The son of a nationalist councillor murdered almost half a century ago has said a proposed Legacy Bill is designed to cause pain and hurt to families seeking the truth about what happened to their loved ones.
Patsy Kelly was speaking as his mother Teresa launched legal action in Belfast in an attempt to force the Attorney General to order a new inquest into the death of her husband, also called Patsy Kelly.
Mr Kelly found dead in July 1974, three weeks after being reported missing.
Earlier this year, the Police Ombudsman for Northern Ireland found that the RUC investigation into Mr Kelly’s murder was “wholly inadequate”, with the actions of some officers indicative of “collusive behaviour”.
Mr Kelly was last seen alive in the early hours of July 24 1974 as he drove away from the Corner Bar in Trillick, Co Tyrone, where he worked.
His body was found in Lough Eyes, near Lisbellaw, in Co Fermanagh, three weeks later, on August 10. He had been shot six times.
While loyalist paramilitaries claimed responsibility for the murder, the Kelly family believe the killing was perpetrated by members of an Ulster Defence Regiment army patrol. No-one has ever been charged or prosecuted.
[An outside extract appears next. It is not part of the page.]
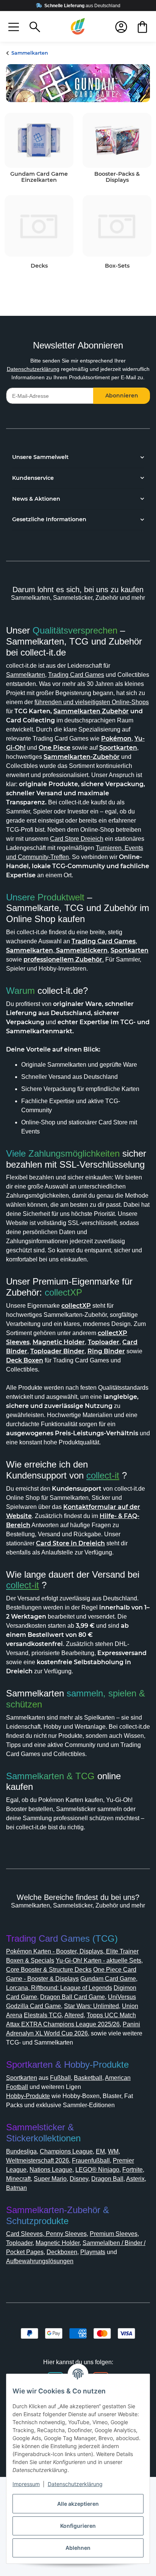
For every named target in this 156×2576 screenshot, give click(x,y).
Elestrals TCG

Following the ombudsman’s report, the family reiterated their demand for a fresh inquest to be ordered. An original inquest in 1975 delivered an open verdict.
However their request was turned down by the office of Northern Ireland’s Attorney General, Dame Brenda King.
Mrs Kelly took the judicial review application to Belfast High Court on Monday in an attempt to overturn that decision.
However, the hearing took place against the backdrop of the passage through Parliament of controversial legislation aimed at addressing the legacy of Northern Ireland’s Troubles, which is expected to become law next month.
The Northern Ireland Troubles (Legacy and Reconciliation) Bill would halt future civil cases and inquests linked to killings during the conflict.
A recent amendment introduced by the Government further stated that ongoing inquests, other than those at the point of verdict, will cease on May 1 2024.
The court was told that the proposed legislation means there is “urgency” in the bid to get the Attorney General’s decision reversed.
Speaking outside court, accompanied by his mother, Mr Kelly said: “My father was murdered almost 50 years ago and since then we’ve been faced by delay after delay, denial after denial.
“Our family should not have to go through these ongoing delays.
“We want the truth. This is about nothing else, simply the truth.”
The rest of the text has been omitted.